Task details | State how many lines in the listing contain the string "dropdown", and add nothing to that number.

Recorded information |

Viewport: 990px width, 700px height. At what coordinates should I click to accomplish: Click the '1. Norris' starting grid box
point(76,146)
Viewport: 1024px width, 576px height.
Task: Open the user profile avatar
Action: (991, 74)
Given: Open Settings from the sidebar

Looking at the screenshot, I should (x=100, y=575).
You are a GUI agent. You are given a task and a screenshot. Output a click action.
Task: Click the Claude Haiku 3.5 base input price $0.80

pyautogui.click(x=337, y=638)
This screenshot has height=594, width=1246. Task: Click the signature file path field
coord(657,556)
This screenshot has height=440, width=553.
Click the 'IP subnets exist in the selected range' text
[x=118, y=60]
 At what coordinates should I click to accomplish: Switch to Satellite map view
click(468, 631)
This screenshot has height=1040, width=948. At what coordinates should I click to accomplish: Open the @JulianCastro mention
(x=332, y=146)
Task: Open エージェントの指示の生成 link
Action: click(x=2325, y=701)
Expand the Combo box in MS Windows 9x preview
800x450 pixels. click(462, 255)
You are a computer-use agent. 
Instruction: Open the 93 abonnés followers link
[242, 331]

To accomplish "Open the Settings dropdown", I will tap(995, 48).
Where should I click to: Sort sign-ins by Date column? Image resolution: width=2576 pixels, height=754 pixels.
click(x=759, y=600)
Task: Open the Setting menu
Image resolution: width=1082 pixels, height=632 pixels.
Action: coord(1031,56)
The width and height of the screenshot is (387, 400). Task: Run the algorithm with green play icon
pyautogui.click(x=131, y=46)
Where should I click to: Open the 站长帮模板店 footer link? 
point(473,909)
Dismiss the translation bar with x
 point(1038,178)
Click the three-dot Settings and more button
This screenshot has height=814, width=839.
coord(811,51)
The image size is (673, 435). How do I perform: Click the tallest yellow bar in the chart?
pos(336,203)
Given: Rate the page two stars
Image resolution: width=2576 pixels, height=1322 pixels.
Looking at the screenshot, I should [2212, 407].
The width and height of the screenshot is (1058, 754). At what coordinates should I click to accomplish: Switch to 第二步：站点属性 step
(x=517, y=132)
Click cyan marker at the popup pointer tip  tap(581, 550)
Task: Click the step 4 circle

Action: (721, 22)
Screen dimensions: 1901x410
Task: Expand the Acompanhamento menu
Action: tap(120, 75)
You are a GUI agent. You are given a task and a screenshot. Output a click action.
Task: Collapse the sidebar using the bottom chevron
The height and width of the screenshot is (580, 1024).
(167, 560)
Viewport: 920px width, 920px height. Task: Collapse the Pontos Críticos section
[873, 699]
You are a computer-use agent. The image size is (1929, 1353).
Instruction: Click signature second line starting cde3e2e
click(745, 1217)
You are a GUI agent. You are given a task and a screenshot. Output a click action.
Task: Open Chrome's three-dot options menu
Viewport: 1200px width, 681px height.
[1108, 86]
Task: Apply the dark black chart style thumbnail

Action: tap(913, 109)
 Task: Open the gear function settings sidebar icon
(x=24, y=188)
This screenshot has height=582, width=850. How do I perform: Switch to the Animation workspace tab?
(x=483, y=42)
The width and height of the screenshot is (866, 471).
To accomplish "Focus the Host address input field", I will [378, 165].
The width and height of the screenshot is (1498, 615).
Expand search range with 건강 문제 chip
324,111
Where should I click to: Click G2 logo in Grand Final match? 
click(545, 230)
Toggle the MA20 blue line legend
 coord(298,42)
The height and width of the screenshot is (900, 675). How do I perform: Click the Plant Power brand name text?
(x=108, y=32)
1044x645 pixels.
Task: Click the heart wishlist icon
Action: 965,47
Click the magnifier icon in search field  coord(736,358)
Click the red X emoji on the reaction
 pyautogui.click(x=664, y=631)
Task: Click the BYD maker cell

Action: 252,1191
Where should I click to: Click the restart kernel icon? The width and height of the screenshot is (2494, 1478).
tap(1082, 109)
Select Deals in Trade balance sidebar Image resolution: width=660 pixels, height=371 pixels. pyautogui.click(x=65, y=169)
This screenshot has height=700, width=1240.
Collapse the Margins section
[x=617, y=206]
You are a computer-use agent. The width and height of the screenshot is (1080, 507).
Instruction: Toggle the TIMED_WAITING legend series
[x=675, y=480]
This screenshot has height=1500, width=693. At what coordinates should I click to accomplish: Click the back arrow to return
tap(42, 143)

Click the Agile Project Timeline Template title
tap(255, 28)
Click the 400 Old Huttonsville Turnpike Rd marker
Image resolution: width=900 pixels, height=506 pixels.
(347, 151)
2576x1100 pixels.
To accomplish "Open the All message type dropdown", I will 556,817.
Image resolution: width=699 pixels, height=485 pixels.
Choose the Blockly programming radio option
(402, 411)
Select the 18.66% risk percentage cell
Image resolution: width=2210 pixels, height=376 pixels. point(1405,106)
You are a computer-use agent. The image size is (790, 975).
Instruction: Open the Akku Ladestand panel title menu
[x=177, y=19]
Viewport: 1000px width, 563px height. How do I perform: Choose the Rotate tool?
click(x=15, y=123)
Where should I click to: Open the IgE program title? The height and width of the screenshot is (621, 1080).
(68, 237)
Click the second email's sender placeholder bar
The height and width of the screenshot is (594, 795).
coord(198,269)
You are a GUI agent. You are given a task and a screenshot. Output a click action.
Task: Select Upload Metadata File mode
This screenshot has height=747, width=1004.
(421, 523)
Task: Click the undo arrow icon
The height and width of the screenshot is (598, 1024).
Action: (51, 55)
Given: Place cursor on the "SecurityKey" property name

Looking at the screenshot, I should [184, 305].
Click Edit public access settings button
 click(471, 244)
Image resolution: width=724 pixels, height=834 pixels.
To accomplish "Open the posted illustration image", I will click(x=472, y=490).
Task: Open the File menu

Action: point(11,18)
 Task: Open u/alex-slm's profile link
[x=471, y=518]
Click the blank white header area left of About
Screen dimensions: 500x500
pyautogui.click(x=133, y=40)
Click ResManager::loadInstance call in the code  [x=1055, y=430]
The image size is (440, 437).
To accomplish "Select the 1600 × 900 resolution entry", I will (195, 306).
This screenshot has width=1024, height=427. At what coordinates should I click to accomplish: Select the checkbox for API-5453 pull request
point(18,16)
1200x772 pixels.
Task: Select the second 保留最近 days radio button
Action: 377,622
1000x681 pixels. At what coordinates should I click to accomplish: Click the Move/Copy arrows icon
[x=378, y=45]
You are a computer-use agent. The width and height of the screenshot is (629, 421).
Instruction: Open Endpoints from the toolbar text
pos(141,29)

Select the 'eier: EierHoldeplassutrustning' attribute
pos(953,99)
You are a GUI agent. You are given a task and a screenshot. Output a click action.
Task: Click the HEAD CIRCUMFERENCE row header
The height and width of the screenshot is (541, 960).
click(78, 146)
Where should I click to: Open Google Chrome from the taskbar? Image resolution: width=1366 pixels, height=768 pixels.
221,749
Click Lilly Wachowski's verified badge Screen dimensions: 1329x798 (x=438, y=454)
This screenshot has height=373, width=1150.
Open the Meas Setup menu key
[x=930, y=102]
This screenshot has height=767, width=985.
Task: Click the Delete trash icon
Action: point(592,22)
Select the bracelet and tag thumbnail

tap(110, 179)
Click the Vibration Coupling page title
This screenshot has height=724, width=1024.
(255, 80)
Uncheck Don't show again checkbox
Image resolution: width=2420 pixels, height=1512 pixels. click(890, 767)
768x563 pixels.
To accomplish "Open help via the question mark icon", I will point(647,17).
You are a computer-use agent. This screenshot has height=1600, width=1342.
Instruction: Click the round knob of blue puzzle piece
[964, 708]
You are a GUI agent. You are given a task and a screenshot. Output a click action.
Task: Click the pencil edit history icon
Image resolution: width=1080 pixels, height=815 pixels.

Output of the task | 2